Açúcar: Calmaria no físico, agitação no futuro

Publicado em 14/03/2011 08:21 505 exibições
Comentário Semanal – de 7 a 11 de março de 2011.
O mercado de açúcar em NY fechou a semana em baixa de 23 dólares por tonelada nos dois primeiros meses de vencimento e quedas entre 2 e 18 dólares por tonelada nos demais meses. O maio encerrou a semana cotado a 28,86 centavos de dólar por libra-peso. No acumulado do ano,
o maio é o único vencimento que apresenta queda (de 1,6%). Todos os demais apresentam altas que variam de 1 a 4,5%.

Qual o número para a safra que se inicia? Uma pergunta de um milhão de dólares. Os números vão de 540 até 585 milhões de toneladas. Em tese, a necessidade de cana para 2011/2012 visando
atender aos mercados interno e externo seria de 700 milhões de toneladas (Brasil total). Como devemos produzir 10% a menos teremos os impactos na disponibilidade na exportação de açúcar e no mercado interno de etanol. Nada que não esteja devidamente refletido nos preços, é certo. Mas, para a 2012/2013 continuamos na mesma toada, enquanto os preços para aquele vencimento estão baixos considerando que a demanda interna de etanol continua e o volume de cana
necessário para aquela safra beira os 750 milhões de toneladas. A média de preços da 2012/2013, considerando as máximas, é de meros 23 centavos de dólar por libra-peso. Se levarmos em consideração que o custo de produção hoje é de 20,41 centavos de dólar por libra-peso FOB Santos com custo financeiro. Fixar a 2012/2013 agora não parece ser boa   política.

Os negócios no mercado físico estão fracos. Reza-se por alguma notícia que o leve para alguma direção, de preferência para baixo para ver se atrai aqueles compradores que desapareceram quando o mercado andou perto dos 33 centavos de dólar por libra-peso. Ao som
da campainha, a entrega de março equivalia a maio mais 300 pontos.

Hoje tem comprador para abril a maio mais 200 pontos. Como se fecha essa conta? Fique de olho: esta semana 56% do volume negociado em opções foi de puts (opções de venda). Ou seja, o mercado está preocupado com mais queda pela frente.

O modelo desenvolvido pela Archer Consulting indica que as fixações de açúcar para a safra 2011/2012, que começa a ser produzida no mês que vem, estão entre 11,4 e 13,4 milhões de
toneladas, que deve representar entre 44% e 51% da estimativa de exportação de açúcar pelo Brasil.
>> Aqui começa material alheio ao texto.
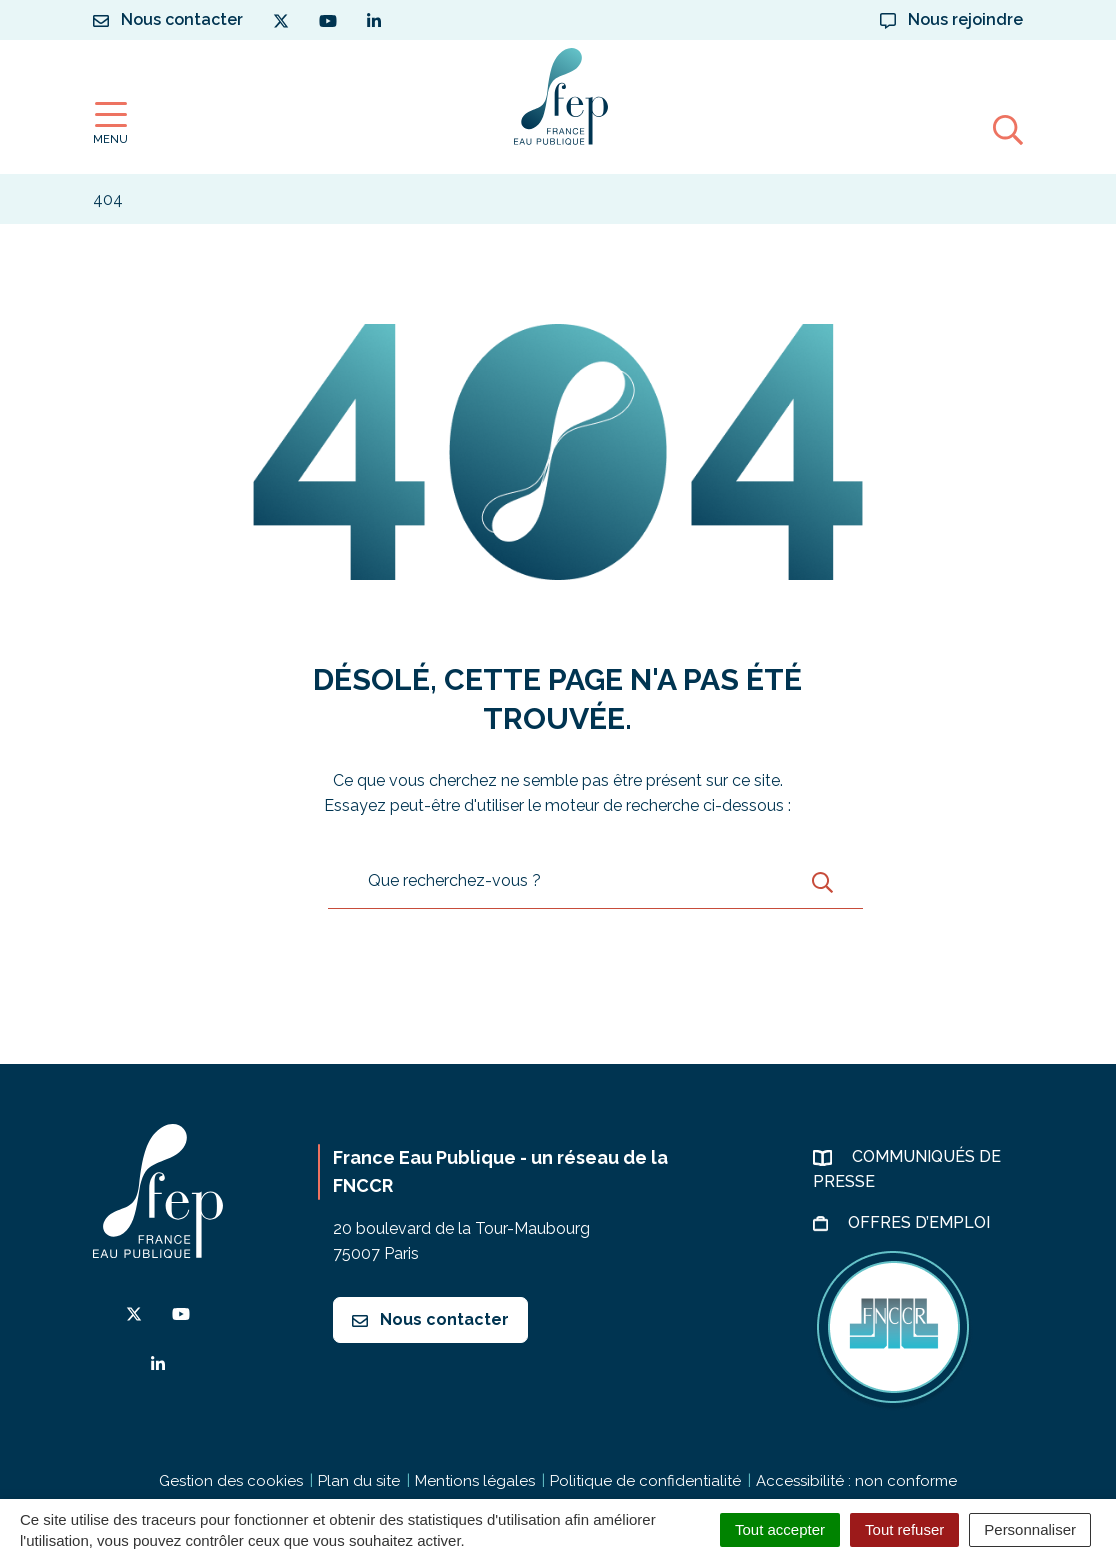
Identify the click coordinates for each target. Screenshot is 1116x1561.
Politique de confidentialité (645, 1481)
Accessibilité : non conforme (856, 1481)
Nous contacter (430, 1319)
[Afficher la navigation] (110, 123)
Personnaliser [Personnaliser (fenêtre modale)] (1030, 1529)
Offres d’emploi (921, 1222)
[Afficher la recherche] (1008, 129)
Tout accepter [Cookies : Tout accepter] (780, 1529)
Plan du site (359, 1481)
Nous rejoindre (951, 19)
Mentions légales (475, 1481)
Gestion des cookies (231, 1481)
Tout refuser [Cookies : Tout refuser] (904, 1529)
O preço médio apurado pelo modelo é de 24,83 centavos de dólar por libra-peso sem o prêmio de polarização.

Um dado intrigante – o volume de contratos de açúcar negociados em NY este ano é de pouco mais de 5,75 milhões, o que projeta para o final do ano pouco mais de 33,7 milhões de contratos, o que representaria um aumento de 15,5% em relação ao volume de 2010. No entanto, a posição em aberto é declinante. Prova que o volume de negócios que temos visto são mais espuma do qualquer outra coisa.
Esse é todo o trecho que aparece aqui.